Nem só de insultos vive o Parlamento. Há quem admire o colega da bancada oposta, quem à esquerda aplauda intervenções à direita, ou vice-versa, e há até quem passe férias junto. Amigos improváveis?

Conheceram-se numa situação verdadeiramente improvável. A Assembleia da República tem um grupo desportivo parlamentar e naquele dia estava a promover uma aula de surf. Sérgio Sousa Pinto, deputado do PS, e Nuno Encarnação, deputado do PSD, não se conheciam mais do que através de breves acenos de cabeça em jeito de ‘olá, como está’. Ou nem isso. Mas lá foram. Eram os únicos deputados no grupo de aprendizes – “e ainda bem, era da maneira que não havia testemunhas”.

“Era tal o nosso pendor para o surf que nos identificámos logo”. Ou queda, literalmente, brinca Sousa Pinto. Isto foi há cerca de cinco anos. Desde então nunca mais voltaram a tentar surfar – “desistimos por manifesta inépcia” -, mas ficaram amigos. Isso sim.

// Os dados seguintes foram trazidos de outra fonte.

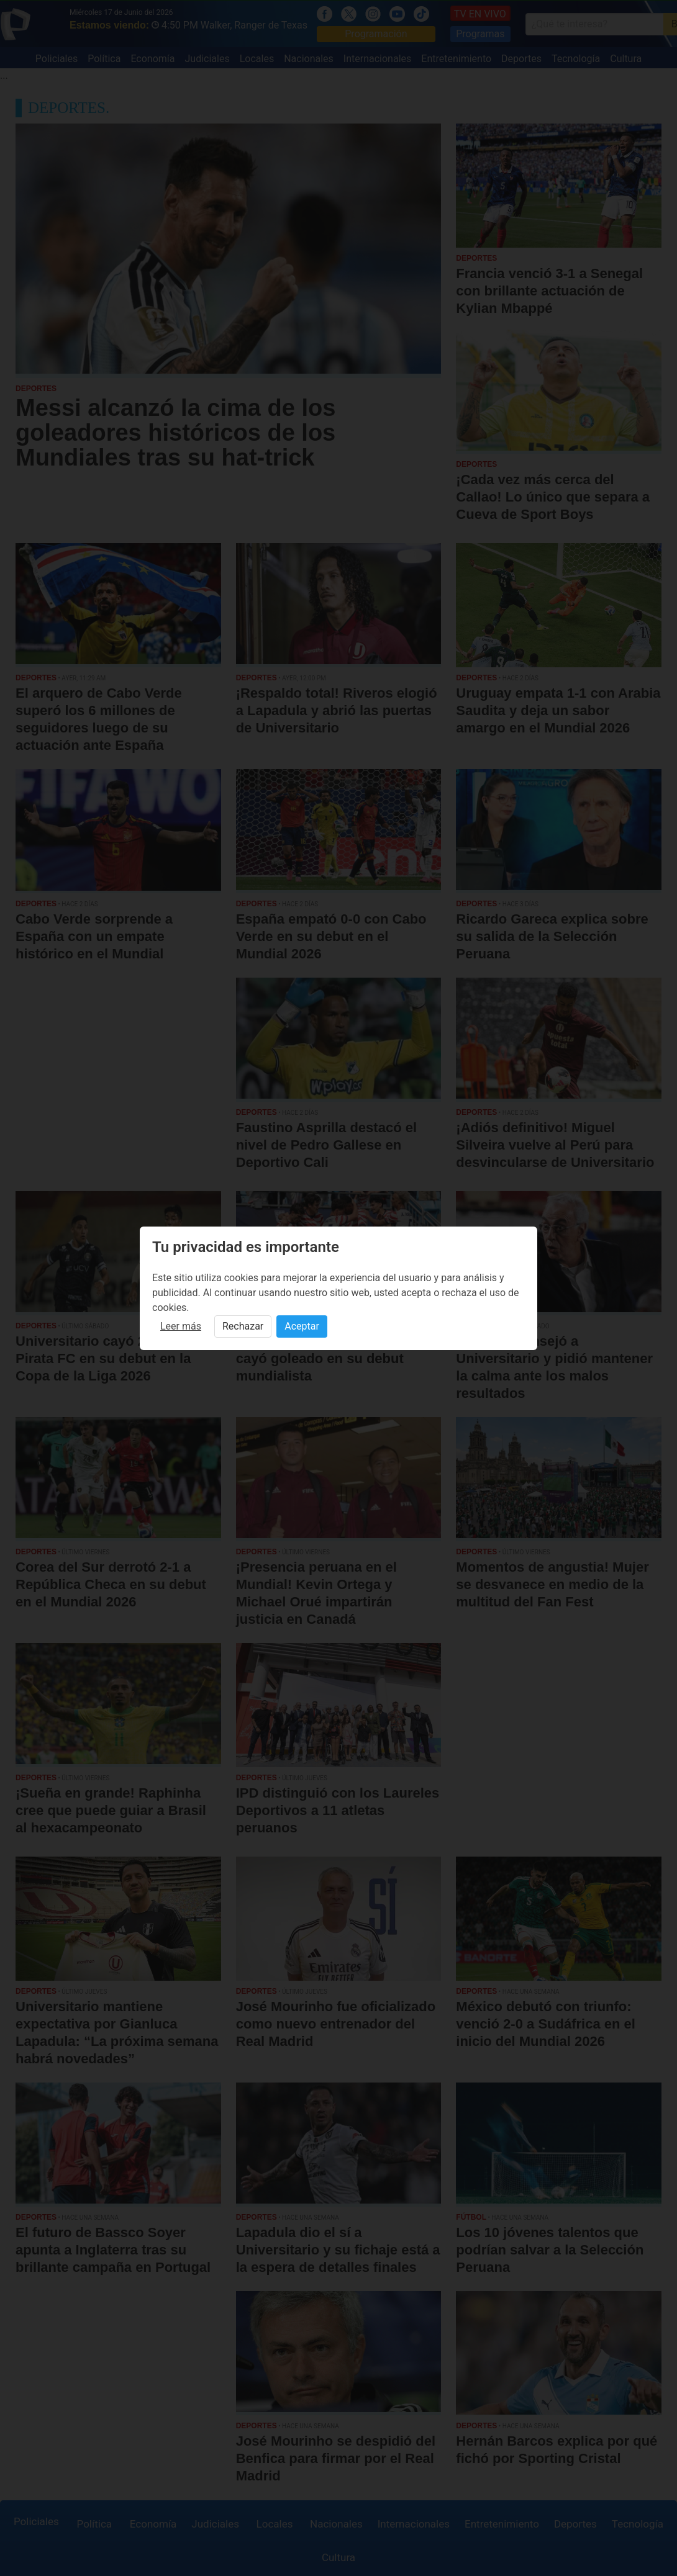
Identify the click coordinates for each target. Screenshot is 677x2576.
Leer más (180, 1326)
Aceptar (301, 1326)
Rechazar (242, 1326)
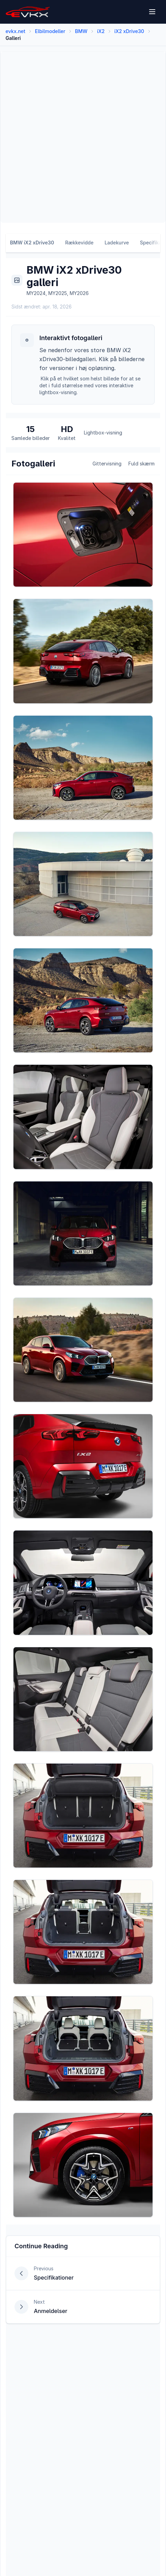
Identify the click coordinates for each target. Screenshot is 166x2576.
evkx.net (15, 31)
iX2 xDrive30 (129, 31)
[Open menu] (152, 11)
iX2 (101, 31)
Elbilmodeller (50, 31)
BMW (81, 31)
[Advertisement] (83, 137)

Também não seria para menos: “Duas pessoas que se conhecem a fazer cabriolices na água e a cobrirem-se de ridículo criam uma espécie de cumplicidade, no mínimo”, resume o socialista com ironia. E ainda hoje, em conversa com o Observador, os dois deputados, de fato e gravata, riem a bandeiras despregadas ao recordar o dia em que, de fato de licra (um deles vestido do avesso), se conheceram fora do contexto parlamentar.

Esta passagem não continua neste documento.